Inhibitory neurosteroids and the GABAA receptor.

Abstract

γ-Aminobutyric acid type A receptors (GABAARs) are vital proteins that are engaged in regulating neural circuit activity in the central nervous system. Their effectiveness in this task is dependent on the extent of receptor modulation by naturally occurring ligands that are released in the brain. One of the foremost examples of such ligands is the neurosteroids that can either potentiate GABAAR function or cause direct inhibition. To fully understand the underlying mechanisms by which neurosteroids modulate GABAARs, it is necessary to identify their binding sites on the receptors. For potentiating neurosteroids, recent work has made substantive progress in identifying a binding site located in the transmembrane domains of GABAAR α subunits.

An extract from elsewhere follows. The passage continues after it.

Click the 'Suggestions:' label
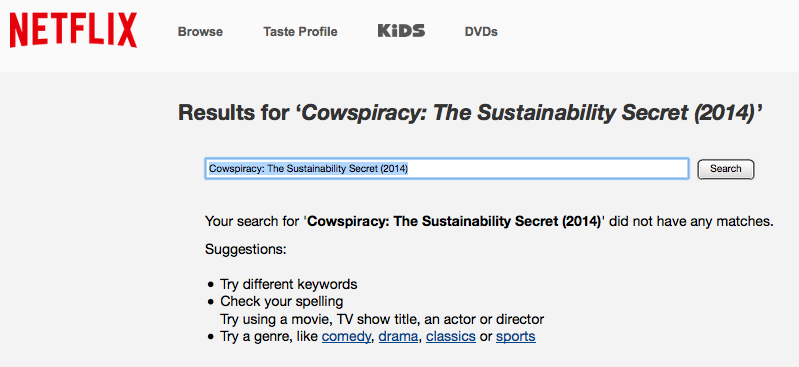 (x=246, y=250)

However, for the inhibitory neurosteroids, several possibilities exist including an ion channel site as well as potential sites in the transmembrane domain. This review systematically analyzes the evidence behind possible binding sites for the inhibitory neurosteroids. We consider the chemical structure-function properties of such inhibitory neurosteroids, their physiological effects on synaptic inhibition, and whether a binding site exists in the GABA ion channel or in other areas of the transmembrane domain. Finally, we discuss how structural homology modeling and Cys-loop receptor homologues may help to locate the inhibitory neurosteroid-binding site on GABAARs.